What is expected
Retype the listing in full. Change nothing.

The input
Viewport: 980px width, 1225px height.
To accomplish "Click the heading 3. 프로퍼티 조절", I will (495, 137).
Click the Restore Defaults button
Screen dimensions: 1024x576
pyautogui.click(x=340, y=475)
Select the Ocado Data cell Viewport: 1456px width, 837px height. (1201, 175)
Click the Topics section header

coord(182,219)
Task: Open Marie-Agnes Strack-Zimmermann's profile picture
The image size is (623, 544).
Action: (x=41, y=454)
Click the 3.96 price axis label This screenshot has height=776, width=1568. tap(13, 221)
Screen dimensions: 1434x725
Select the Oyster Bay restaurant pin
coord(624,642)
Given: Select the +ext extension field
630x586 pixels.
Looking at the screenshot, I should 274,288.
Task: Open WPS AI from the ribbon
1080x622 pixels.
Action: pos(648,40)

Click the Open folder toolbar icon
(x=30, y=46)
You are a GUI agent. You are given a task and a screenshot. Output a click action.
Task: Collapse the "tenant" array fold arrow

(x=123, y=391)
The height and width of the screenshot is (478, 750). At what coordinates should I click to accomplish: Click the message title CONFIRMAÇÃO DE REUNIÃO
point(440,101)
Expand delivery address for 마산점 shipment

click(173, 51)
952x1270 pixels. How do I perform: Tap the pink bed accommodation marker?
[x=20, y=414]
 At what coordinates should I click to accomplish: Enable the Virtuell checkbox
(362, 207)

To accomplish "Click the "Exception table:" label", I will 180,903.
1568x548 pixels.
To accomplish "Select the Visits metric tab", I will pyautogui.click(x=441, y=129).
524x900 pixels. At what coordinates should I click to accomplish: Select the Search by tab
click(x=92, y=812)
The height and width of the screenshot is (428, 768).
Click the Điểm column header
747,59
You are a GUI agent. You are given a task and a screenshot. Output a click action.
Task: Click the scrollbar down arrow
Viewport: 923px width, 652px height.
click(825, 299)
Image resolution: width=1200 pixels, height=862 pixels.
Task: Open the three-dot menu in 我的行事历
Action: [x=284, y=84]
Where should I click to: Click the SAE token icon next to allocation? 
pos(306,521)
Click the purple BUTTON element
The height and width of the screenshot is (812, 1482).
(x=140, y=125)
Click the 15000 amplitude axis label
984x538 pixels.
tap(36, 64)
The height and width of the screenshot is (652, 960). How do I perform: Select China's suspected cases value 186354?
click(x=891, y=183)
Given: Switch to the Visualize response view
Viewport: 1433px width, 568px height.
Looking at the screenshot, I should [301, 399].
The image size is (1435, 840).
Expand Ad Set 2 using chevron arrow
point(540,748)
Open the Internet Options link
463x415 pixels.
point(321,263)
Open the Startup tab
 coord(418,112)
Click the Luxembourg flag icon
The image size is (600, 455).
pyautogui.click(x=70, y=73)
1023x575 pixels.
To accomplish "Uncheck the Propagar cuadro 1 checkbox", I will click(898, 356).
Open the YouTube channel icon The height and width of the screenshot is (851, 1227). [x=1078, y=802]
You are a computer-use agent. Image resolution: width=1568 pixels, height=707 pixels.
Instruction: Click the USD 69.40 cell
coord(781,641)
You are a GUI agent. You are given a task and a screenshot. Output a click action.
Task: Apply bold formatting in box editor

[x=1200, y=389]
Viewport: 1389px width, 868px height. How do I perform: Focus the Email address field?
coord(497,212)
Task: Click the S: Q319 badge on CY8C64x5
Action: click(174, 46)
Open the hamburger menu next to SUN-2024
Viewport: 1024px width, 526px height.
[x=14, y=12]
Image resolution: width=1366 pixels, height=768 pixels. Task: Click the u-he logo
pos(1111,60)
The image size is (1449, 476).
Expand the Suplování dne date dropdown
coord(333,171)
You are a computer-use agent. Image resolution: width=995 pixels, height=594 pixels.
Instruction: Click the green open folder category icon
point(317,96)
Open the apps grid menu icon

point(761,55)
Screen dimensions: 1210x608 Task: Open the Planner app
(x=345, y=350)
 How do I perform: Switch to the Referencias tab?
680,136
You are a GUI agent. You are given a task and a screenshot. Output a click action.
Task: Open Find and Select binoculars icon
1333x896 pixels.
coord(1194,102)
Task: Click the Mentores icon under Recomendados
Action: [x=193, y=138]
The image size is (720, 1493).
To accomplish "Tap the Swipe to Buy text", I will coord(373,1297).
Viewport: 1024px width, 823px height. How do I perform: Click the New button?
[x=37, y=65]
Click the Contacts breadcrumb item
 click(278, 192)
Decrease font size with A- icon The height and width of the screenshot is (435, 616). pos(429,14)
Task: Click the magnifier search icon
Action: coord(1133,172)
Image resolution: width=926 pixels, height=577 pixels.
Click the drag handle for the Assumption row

Output of the exercise
Viewport: 980px width, 1225px height.
To accomplish "Click the heading 3. 프로퍼티 조절", I will (495, 137).
Click the Restore Defaults button
Screen dimensions: 1024x576
pyautogui.click(x=340, y=475)
Select the Ocado Data cell Viewport: 1456px width, 837px height. (1201, 175)
Click the Topics section header

coord(182,219)
Task: Open Marie-Agnes Strack-Zimmermann's profile picture
The image size is (623, 544).
Action: (x=41, y=454)
Click the 3.96 price axis label This screenshot has height=776, width=1568. tap(13, 221)
Screen dimensions: 1434x725
Select the Oyster Bay restaurant pin
coord(624,642)
Given: Select the +ext extension field
630x586 pixels.
Looking at the screenshot, I should 274,288.
Task: Open WPS AI from the ribbon
1080x622 pixels.
Action: pos(648,40)

Click the Open folder toolbar icon
(x=30, y=46)
You are a GUI agent. You are given a task and a screenshot. Output a click action.
Task: Collapse the "tenant" array fold arrow

(x=123, y=391)
The height and width of the screenshot is (478, 750). At what coordinates should I click to accomplish: Click the message title CONFIRMAÇÃO DE REUNIÃO
point(440,101)
Expand delivery address for 마산점 shipment

click(173, 51)
952x1270 pixels. How do I perform: Tap the pink bed accommodation marker?
[x=20, y=414]
 At what coordinates should I click to accomplish: Enable the Virtuell checkbox
(362, 207)

To accomplish "Click the "Exception table:" label", I will 180,903.
1568x548 pixels.
To accomplish "Select the Visits metric tab", I will pyautogui.click(x=441, y=129).
524x900 pixels. At what coordinates should I click to accomplish: Select the Search by tab
click(x=92, y=812)
The height and width of the screenshot is (428, 768).
Click the Điểm column header
747,59
You are a GUI agent. You are given a task and a screenshot. Output a click action.
Task: Click the scrollbar down arrow
Viewport: 923px width, 652px height.
click(825, 299)
Image resolution: width=1200 pixels, height=862 pixels.
Task: Open the three-dot menu in 我的行事历
Action: [x=284, y=84]
Where should I click to: Click the SAE token icon next to allocation? 
pos(306,521)
Click the purple BUTTON element
The height and width of the screenshot is (812, 1482).
(x=140, y=125)
Click the 15000 amplitude axis label
984x538 pixels.
tap(36, 64)
The height and width of the screenshot is (652, 960). How do I perform: Select China's suspected cases value 186354?
click(x=891, y=183)
Given: Switch to the Visualize response view
Viewport: 1433px width, 568px height.
Looking at the screenshot, I should [301, 399].
The image size is (1435, 840).
Expand Ad Set 2 using chevron arrow
point(540,748)
Open the Internet Options link
463x415 pixels.
point(321,263)
Open the Startup tab
 coord(418,112)
Click the Luxembourg flag icon
The image size is (600, 455).
pyautogui.click(x=70, y=73)
1023x575 pixels.
To accomplish "Uncheck the Propagar cuadro 1 checkbox", I will click(898, 356).
Open the YouTube channel icon The height and width of the screenshot is (851, 1227). [x=1078, y=802]
You are a computer-use agent. Image resolution: width=1568 pixels, height=707 pixels.
Instruction: Click the USD 69.40 cell
coord(781,641)
You are a GUI agent. You are given a task and a screenshot. Output a click action.
Task: Apply bold formatting in box editor

[x=1200, y=389]
Viewport: 1389px width, 868px height. How do I perform: Focus the Email address field?
coord(497,212)
Task: Click the S: Q319 badge on CY8C64x5
Action: click(174, 46)
Open the hamburger menu next to SUN-2024
Viewport: 1024px width, 526px height.
[x=14, y=12]
Image resolution: width=1366 pixels, height=768 pixels. Task: Click the u-he logo
pos(1111,60)
The image size is (1449, 476).
Expand the Suplování dne date dropdown
coord(333,171)
You are a computer-use agent. Image resolution: width=995 pixels, height=594 pixels.
Instruction: Click the green open folder category icon
point(317,96)
Open the apps grid menu icon

point(761,55)
Screen dimensions: 1210x608 Task: Open the Planner app
(x=345, y=350)
 How do I perform: Switch to the Referencias tab?
680,136
You are a GUI agent. You are given a task and a screenshot. Output a click action.
Task: Open Find and Select binoculars icon
1333x896 pixels.
coord(1194,102)
Task: Click the Mentores icon under Recomendados
Action: [x=193, y=138]
The image size is (720, 1493).
To accomplish "Tap the Swipe to Buy text", I will coord(373,1297).
Viewport: 1024px width, 823px height. How do I perform: Click the New button?
[x=37, y=65]
Click the Contacts breadcrumb item
 click(278, 192)
Decrease font size with A- icon The height and width of the screenshot is (435, 616). pos(429,14)
Task: Click the magnifier search icon
Action: coord(1133,172)
Image resolution: width=926 pixels, height=577 pixels.
Click the drag handle for the Assumption row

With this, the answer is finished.